What is being asked =>
Begin at the line containing "Focus the phone number field 17702280001" in the data below and go on through the line containing "The image size is (473, 266).", repeating each line exactly; include both ends and no other line.

....................

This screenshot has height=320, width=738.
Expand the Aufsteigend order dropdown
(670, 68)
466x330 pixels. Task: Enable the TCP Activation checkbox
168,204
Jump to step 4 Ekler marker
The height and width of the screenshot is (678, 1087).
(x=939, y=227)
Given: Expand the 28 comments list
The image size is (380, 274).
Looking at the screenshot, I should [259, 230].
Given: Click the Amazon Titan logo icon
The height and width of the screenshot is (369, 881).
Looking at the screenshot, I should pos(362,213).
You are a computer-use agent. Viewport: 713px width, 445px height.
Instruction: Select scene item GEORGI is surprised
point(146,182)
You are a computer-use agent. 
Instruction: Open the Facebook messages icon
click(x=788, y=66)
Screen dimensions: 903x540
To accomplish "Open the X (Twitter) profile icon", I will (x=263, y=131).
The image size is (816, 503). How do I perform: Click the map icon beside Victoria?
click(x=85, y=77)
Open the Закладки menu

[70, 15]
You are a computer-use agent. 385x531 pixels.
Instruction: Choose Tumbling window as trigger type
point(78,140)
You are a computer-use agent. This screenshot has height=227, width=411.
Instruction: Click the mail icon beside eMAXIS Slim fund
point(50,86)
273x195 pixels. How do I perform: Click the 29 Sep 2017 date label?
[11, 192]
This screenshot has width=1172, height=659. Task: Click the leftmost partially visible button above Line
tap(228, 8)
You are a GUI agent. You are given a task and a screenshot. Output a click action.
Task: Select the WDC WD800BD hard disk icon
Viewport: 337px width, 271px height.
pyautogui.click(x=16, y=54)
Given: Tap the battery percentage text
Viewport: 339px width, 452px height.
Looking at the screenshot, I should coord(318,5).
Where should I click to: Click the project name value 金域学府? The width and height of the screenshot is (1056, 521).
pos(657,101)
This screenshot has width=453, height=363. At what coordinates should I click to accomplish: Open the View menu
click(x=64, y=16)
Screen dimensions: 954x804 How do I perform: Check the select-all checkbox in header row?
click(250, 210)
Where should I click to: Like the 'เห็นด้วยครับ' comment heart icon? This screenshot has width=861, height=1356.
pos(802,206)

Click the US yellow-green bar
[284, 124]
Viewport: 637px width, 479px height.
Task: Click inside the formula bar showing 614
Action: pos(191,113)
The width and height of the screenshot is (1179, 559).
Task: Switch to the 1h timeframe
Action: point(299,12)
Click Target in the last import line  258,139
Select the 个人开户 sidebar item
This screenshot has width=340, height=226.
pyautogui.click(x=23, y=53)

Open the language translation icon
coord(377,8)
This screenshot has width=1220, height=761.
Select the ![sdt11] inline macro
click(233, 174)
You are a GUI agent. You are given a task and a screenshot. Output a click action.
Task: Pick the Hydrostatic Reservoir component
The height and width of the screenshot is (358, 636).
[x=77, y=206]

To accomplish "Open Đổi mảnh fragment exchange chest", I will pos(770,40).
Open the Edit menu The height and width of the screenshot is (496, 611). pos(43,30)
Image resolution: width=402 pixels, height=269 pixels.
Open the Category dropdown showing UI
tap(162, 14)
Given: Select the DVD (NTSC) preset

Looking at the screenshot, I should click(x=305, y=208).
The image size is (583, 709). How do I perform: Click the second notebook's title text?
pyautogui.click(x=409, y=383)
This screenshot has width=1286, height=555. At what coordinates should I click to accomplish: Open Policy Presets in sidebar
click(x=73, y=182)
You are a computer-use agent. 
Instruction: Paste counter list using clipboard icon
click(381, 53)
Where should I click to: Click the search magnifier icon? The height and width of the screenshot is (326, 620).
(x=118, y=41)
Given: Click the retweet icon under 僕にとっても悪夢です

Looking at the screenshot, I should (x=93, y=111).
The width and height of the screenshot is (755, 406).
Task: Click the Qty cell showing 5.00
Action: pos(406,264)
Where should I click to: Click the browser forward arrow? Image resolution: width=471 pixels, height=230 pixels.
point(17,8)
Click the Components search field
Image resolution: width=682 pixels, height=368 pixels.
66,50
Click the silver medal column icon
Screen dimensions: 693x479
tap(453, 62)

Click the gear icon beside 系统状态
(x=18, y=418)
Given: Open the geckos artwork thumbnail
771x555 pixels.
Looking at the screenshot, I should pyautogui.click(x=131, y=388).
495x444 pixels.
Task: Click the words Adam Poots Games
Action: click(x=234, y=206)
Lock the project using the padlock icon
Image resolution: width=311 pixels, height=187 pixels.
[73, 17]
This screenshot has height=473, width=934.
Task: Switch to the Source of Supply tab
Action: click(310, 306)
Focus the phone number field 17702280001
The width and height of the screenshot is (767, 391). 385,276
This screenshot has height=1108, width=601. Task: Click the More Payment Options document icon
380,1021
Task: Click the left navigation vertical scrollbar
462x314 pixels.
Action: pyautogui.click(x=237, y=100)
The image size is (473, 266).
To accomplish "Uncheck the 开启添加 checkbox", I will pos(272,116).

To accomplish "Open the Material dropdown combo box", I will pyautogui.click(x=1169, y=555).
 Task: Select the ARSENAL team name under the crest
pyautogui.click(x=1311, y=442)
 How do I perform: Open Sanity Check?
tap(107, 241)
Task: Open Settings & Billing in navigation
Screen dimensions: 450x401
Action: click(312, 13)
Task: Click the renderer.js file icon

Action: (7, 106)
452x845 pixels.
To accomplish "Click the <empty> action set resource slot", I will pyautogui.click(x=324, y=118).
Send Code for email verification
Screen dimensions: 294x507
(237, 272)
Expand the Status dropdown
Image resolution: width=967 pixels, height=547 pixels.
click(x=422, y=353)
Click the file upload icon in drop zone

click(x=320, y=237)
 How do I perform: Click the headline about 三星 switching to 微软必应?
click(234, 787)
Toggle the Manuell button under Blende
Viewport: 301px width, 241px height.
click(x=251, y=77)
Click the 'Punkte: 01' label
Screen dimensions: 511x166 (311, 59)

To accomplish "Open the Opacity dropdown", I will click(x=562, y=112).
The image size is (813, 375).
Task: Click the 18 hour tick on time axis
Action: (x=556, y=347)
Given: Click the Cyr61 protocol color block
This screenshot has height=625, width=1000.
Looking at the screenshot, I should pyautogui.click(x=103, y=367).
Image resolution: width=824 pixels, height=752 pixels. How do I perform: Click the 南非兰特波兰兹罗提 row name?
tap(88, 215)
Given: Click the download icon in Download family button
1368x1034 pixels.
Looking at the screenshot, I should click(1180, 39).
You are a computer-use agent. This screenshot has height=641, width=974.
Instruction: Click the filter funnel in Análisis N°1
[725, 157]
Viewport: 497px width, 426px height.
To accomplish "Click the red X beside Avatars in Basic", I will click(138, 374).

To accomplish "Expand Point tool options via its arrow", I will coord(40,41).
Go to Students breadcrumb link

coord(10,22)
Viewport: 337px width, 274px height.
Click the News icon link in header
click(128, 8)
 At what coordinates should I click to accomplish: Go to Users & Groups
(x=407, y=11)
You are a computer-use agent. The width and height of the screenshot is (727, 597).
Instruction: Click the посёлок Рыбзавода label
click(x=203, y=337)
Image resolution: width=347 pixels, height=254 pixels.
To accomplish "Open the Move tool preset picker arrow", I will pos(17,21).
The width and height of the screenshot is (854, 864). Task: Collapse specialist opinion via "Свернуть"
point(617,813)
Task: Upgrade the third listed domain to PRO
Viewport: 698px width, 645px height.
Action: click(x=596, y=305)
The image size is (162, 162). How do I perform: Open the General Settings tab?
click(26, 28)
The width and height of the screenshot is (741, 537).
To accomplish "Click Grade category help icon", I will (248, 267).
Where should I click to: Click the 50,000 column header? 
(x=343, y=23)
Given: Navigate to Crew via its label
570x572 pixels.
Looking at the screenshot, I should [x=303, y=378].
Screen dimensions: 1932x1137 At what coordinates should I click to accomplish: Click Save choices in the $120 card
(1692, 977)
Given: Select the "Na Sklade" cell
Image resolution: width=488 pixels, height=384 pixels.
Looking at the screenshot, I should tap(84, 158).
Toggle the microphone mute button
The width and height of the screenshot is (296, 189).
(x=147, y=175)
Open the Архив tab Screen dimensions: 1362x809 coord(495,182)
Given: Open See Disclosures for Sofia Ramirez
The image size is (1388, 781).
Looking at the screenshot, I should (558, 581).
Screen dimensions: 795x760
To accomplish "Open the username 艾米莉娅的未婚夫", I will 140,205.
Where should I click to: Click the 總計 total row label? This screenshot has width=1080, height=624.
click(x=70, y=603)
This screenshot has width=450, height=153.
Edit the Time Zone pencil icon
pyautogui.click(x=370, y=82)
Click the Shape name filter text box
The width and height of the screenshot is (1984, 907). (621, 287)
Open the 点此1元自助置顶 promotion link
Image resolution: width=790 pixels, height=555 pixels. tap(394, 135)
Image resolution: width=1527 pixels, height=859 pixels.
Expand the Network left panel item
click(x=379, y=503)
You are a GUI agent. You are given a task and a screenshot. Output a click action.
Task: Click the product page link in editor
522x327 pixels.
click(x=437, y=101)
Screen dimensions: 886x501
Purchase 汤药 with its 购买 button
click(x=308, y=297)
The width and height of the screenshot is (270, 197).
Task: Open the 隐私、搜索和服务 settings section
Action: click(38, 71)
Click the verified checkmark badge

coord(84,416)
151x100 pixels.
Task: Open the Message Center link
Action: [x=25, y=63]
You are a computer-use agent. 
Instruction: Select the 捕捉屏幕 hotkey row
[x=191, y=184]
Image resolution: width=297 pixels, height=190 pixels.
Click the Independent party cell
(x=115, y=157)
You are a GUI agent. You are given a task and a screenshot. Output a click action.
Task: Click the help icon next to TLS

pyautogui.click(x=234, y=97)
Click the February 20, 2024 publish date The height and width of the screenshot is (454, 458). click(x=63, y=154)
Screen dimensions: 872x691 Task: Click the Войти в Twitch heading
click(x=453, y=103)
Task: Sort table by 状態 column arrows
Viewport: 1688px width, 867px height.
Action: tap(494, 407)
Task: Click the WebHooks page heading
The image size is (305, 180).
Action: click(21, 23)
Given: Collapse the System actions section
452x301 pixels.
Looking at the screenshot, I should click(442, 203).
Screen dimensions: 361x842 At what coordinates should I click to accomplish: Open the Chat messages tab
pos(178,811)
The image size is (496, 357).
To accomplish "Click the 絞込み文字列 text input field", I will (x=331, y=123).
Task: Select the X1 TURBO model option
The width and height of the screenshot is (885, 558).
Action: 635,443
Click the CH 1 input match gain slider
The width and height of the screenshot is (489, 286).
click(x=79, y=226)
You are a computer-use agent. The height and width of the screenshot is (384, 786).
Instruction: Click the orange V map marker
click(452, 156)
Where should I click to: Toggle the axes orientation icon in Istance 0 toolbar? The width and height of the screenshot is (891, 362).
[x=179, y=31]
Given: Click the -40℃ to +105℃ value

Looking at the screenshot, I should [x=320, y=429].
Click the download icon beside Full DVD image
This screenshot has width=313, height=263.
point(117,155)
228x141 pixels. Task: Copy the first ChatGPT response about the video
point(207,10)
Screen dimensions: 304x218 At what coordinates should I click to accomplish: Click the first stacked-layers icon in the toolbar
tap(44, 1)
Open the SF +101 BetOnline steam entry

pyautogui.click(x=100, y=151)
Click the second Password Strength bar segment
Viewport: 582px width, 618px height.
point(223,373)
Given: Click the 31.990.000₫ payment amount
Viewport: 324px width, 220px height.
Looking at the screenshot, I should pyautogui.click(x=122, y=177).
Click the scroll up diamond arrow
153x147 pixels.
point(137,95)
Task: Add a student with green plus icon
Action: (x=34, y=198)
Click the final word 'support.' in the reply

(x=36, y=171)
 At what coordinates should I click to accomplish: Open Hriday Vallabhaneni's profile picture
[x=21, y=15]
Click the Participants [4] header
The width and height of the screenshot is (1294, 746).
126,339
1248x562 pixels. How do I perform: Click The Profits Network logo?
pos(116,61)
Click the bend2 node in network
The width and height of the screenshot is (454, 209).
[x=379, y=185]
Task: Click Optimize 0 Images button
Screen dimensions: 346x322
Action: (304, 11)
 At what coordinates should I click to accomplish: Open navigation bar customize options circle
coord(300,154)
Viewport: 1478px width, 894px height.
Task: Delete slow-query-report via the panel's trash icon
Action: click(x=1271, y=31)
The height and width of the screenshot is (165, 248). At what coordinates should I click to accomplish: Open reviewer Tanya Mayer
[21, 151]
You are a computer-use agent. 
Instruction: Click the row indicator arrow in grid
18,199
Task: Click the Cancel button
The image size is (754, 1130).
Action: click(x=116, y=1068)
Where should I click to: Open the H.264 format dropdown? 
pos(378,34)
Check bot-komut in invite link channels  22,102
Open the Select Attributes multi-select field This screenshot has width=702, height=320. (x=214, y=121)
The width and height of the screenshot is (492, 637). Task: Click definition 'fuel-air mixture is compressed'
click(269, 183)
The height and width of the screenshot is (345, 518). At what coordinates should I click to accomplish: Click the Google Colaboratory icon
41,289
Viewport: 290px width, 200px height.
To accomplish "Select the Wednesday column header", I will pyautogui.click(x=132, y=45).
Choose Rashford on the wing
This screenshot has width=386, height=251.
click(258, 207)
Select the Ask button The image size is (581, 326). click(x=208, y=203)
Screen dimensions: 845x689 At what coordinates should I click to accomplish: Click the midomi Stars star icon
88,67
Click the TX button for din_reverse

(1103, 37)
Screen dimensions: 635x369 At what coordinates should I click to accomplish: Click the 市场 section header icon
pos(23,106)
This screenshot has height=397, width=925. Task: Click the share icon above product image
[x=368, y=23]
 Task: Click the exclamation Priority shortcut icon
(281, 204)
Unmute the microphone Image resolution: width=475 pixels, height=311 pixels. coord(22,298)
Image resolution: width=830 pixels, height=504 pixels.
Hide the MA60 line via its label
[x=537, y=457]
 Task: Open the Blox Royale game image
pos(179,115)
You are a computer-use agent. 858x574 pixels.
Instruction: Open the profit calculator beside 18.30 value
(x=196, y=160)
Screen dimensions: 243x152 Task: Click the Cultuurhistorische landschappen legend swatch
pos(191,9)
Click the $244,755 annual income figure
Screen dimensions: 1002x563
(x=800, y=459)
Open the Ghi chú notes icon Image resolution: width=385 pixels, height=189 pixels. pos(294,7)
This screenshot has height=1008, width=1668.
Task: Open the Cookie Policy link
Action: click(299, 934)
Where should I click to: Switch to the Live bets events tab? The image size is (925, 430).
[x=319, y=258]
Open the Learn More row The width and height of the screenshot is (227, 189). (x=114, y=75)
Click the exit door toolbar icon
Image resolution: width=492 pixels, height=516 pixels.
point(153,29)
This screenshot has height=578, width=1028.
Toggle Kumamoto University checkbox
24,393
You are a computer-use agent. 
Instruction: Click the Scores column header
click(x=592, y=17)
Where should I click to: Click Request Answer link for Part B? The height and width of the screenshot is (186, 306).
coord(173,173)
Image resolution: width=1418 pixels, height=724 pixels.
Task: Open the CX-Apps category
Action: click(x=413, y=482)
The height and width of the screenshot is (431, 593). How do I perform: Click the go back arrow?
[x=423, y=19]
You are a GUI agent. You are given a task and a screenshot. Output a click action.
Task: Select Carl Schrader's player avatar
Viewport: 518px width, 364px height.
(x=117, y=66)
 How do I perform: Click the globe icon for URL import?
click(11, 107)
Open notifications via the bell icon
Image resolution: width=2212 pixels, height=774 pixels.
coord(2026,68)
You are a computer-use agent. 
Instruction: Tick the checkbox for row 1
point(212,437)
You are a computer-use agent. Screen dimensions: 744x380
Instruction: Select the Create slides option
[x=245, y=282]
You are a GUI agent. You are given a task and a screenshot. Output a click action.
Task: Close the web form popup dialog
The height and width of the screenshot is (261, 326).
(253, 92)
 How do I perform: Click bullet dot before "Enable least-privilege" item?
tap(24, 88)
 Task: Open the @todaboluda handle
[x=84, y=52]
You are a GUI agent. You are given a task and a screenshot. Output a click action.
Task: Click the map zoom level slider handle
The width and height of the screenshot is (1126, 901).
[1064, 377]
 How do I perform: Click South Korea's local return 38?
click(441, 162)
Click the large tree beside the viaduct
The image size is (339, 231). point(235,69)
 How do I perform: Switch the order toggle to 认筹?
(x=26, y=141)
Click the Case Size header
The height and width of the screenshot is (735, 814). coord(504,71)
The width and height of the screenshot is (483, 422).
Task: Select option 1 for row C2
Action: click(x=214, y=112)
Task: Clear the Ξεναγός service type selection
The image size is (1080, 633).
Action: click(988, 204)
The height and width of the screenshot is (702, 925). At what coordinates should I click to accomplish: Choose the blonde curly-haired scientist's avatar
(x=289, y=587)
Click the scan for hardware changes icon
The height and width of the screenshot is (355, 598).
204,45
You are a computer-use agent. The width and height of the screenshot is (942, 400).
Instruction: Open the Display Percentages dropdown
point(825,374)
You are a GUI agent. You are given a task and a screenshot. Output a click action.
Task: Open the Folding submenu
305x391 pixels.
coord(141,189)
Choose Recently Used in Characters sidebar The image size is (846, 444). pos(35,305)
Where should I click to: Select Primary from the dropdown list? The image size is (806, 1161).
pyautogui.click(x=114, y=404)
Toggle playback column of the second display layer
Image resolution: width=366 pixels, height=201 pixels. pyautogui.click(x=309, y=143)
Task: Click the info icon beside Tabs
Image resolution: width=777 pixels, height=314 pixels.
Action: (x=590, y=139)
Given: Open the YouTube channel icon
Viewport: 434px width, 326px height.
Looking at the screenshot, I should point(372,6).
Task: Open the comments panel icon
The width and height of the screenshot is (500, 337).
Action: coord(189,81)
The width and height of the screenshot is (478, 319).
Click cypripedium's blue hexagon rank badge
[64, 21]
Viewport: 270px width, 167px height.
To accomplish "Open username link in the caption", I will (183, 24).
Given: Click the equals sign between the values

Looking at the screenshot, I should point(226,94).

....................

Solution for this task =>
Focus the phone number field 17702280001
The width and height of the screenshot is (767, 391). 385,276
This screenshot has height=1108, width=601. Task: Click the More Payment Options document icon
380,1021
Task: Click the left navigation vertical scrollbar
462x314 pixels.
Action: pyautogui.click(x=237, y=100)
The image size is (473, 266).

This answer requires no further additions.